Idą chude czasy dla Opola. Będzie mniej pieniędzy
- Zmaleją wpływy do budżetu o 23 miliony złotych - mówi Paweł Krawczyk, naczelnik wydziału budżetu urzędu miasta. - Składa się na to przede wszystkim zmniejszenie środków, jakie miasto otrzyma z Unii Europejskiej na inwestycje - tłumaczy.
Mniejsze wpływy z Unii Europejskiej mają związek z budżetem wspólnoty. 2014 rok jest pierwszym w nowej perspektywie finansowej Unii. W związku z tym będzie to czas pisania wniosków o dotacje, z których pieniądze mogą trafić dopiero do miasta w 2015 lub 2016 roku.
Wydatki miasta będą w przyszłym roku niższe niż obecnie o 72 miliony złotych, czego powodem są również mniejsze wpływy unijnych dotacji. Na inwestycję miasto będzie miało 87 milionów.

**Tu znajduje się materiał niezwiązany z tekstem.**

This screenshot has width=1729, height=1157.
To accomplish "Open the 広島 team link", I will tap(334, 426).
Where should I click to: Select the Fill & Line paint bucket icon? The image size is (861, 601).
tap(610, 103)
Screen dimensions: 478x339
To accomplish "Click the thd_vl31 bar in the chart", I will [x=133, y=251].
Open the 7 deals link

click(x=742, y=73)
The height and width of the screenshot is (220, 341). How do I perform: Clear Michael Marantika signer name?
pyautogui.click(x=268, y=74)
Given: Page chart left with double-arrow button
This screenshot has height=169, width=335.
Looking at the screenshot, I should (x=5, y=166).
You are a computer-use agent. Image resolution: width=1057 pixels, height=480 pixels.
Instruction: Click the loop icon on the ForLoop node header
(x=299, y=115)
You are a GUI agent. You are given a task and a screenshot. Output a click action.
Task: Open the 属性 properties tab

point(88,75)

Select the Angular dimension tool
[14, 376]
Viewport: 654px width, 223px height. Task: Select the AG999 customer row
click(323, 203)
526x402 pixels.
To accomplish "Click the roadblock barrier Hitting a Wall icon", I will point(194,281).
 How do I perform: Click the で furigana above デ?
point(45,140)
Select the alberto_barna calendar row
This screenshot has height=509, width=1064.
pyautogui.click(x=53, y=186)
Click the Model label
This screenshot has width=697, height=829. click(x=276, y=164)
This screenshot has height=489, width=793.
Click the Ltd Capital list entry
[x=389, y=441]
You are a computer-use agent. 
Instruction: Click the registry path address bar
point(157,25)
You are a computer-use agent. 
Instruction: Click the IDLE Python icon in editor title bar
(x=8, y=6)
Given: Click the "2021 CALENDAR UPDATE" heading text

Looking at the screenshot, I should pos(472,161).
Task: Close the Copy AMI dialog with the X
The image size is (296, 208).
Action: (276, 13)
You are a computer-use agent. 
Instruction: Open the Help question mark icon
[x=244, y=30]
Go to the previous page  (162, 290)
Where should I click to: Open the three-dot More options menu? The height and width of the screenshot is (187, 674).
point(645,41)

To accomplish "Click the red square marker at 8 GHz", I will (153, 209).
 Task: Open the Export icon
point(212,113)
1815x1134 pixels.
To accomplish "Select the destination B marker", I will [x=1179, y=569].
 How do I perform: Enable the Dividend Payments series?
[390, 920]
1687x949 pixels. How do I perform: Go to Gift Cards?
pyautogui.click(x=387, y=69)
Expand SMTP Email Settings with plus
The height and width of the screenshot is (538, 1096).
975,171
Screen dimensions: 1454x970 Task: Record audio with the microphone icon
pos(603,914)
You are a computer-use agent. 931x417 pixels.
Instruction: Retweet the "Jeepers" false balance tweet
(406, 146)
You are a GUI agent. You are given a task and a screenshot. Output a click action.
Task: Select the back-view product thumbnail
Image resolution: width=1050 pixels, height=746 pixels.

- Oszczędności dotkną wszystkich sektorów urzędu miasta i jednostek budżetowych począwszy od transportu po oświatę - dodaje naczelnik Krawczyk. -Jeżeli chodzi o zmniejszenie środków, które będą transferowane na drogi, to zmniejszenie będzie dotyczyć odszkodowań, jakie miasto wypłaca z tytułu wejścia w prawo własności gruntów - tłumaczy naczelnik.
Cięcia nie ominą także Straży Miejskiej, ale nie będzie ona zlikwidowana.
Wzrost wydatków planowany jest tylko na działalność usługową miasta, czyli funkcjonowanie Centrum Wystawienniczo-Kongresowego i pływalni przy ul.Prószkowskiej. Te dwa obiekty będą oddane do użytku pod koniec tego roku. A w roku 2014-tym będą mieszkańców Opola kosztować ponad 6 milionów złotych.